__Records for processing__
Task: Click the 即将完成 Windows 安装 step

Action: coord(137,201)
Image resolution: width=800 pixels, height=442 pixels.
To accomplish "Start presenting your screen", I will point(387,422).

--

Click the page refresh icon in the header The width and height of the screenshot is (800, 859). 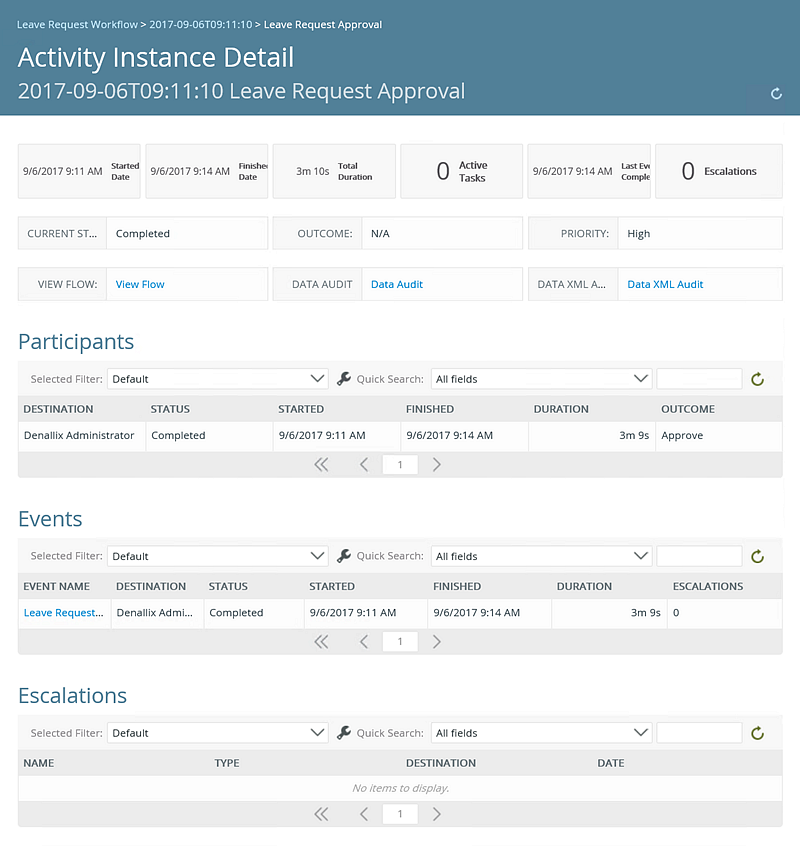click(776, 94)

__Written instruction__
Rewrite the lines from the one containing "Task: Click the 即将完成 Windows 安装 step" through the one containing "I will point(387,422).", inclusive, putting "sharing" in place of "presenting" and changing nothing else.

__Exercise solution__
Task: Click the 即将完成 Windows 安装 step

Action: coord(137,201)
Image resolution: width=800 pixels, height=442 pixels.
To accomplish "Start sharing your screen", I will point(387,422).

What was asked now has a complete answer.